こうした「サゲレビュー」に対抗して、みずから「レビュー操作」に乗り出す人も出てきている。

フィットネス用品を販売している男性のもとに「サゲレビュー」が届いたのはことしの夏。「ゴムが切れた」というレビューが相次いで投稿され、売り上げが3割ほど減少したという。

「何千個単位で作ってるので、どうしても不良品は混じるんですが、似たような内容(のレビュー)が似たようなタイミングでつくと、これはやられたな、と」

そこで、立て続けについた星1のレビューを削除することにした。

知人の紹介で「都合の悪いレビューの削除を請け負う」という中国の仲介業者に連絡を取った。送られてきたサービスの説明書きでは、世界各地のアマゾン上でレビューを削除できるとしていた。

1件当たりにかかる費用は800元(約1万2000円)。数行の文章にかかる費用としては安くはないように感じた。加えて、アメリカのアマゾンなら成功率は40%、日本やヨーロッパでは60%と記載されていた。

それでも、この費用は十分に納得できるものだと、男性は話した。

「1件で1万2000円というのは安い、すぐやろうと思いました。それで今後の数十万、数百万の売り上げがキープできるなら、全然アリですよね」
「サゲレビュー」のほかにも、男性は、「役に立った」ボタンという、アマゾンのレビューシステムを悪用され、攻撃を受けていると明かした。

「役に立った」ボタンは、アマゾンで、利用者が「参考になった」と考えたレビューを評価する仕組み。

この「役に立った」ボタンが押された回数が多いレビューほど、目につきやすいページの上位に表示される。

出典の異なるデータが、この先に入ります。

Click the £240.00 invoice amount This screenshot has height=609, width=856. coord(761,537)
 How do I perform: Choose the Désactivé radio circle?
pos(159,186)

「スマホだと、1ページ目に上位3つのレビューしか表示されないんです。トップページに、どんなレビューが掲載されているかで売り上げが大きく左右されます」

男性の商品には、3つ、星1のレビューがつけられ、それぞれに20個ずつ「役に立った」ボタンが押され、その低評価レビューが上位に表示されていた。

このため、男性は、星5のレビュー4つに、合計で100個「役に立った」ボタンを押すよう業者に依頼、高評価のレビューが上位に表示されるようにした。

「これで、星1レビューが付けられても、上位に表示されることはまずない。1回ボタンを押してもらうのにかかる費用は60円ほどですので、これで1万円くらい。安いものです」

こういった対策が功を奏し、売り上げは元に戻ったという。

レビュー操作はこんなに簡単

自社の商品の販売を少しでも伸ばそうと、レビュー操作に手を染める出品者たち。
しかし、そんな簡単に誰でもレビューを操作することができるのか。
実は、ネット上で簡単に「レビュー」を購入することができるサイトがある。
そのサイトは、海外にサーバーがあり、日本とアメリカのアマゾンを対象に「確実・安全な方法でアマゾンのレビューを取得します」とサービス内容が堂々と掲載されていた。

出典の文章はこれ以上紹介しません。